Start of INFORMATION PROVIDED

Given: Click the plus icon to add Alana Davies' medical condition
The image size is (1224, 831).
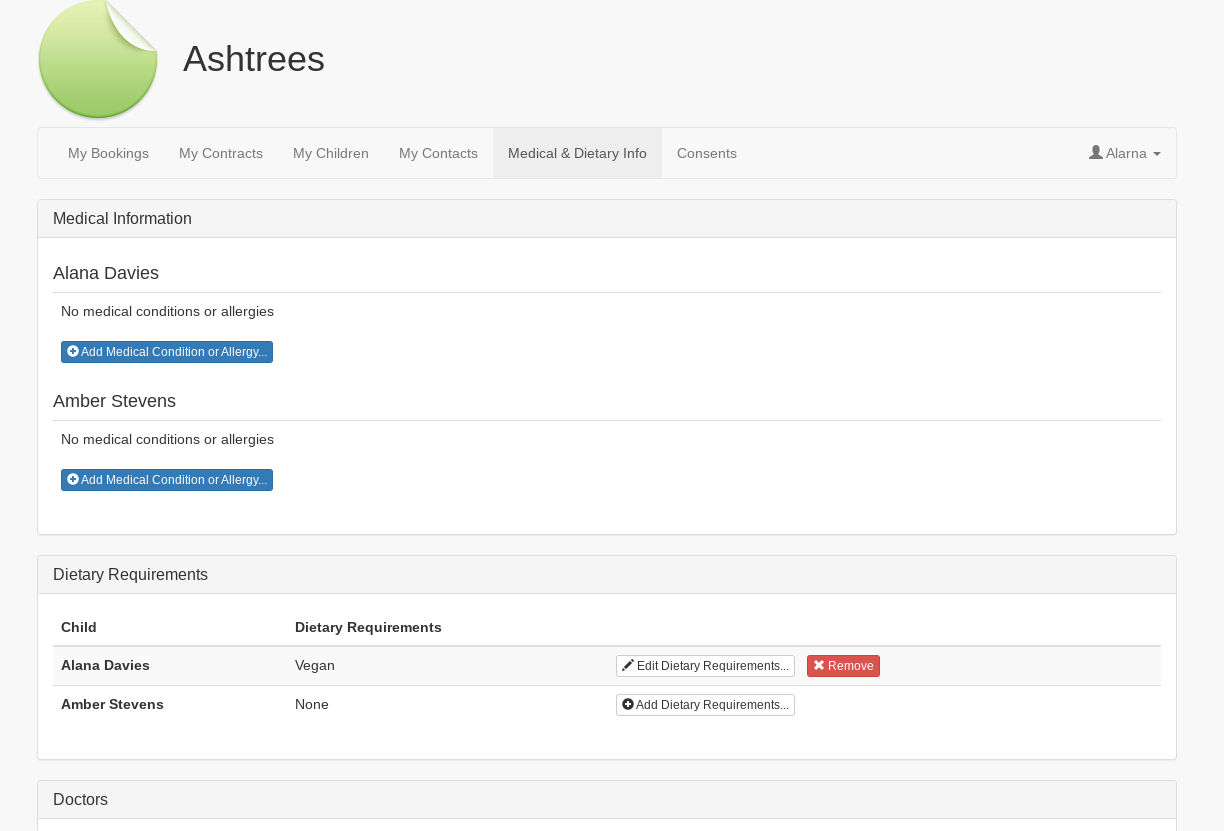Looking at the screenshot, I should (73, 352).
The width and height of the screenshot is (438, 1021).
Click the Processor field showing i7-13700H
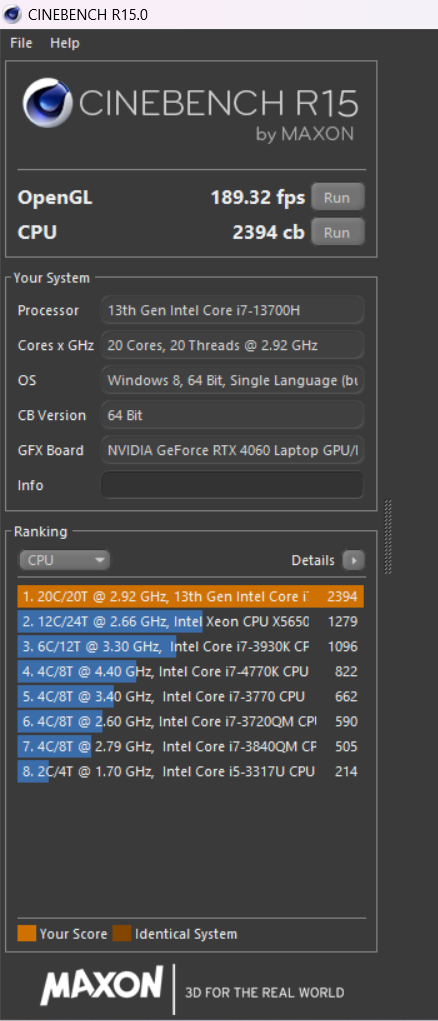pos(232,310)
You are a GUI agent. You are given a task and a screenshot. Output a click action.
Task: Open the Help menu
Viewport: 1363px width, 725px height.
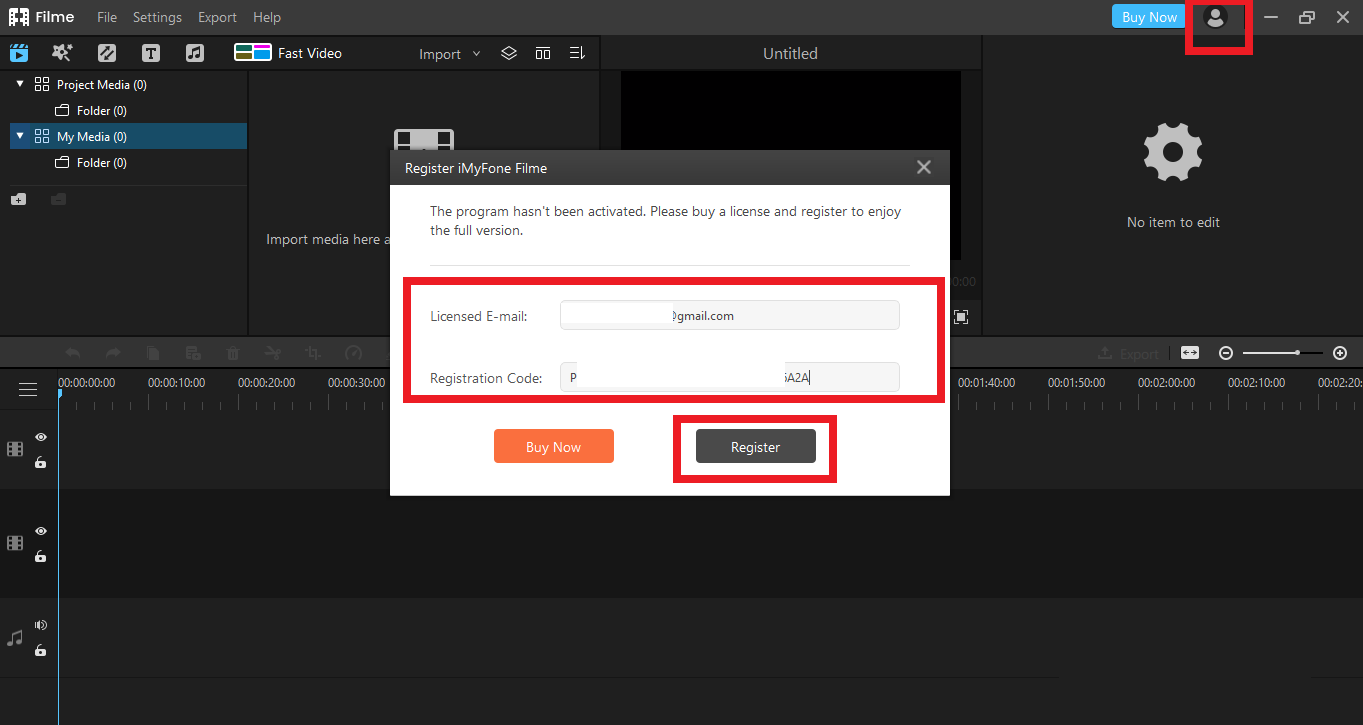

End of INFORMATION PROVIDED

Across the data shown above, how many lines carry the string "height"? Reply with the figure by itself.

2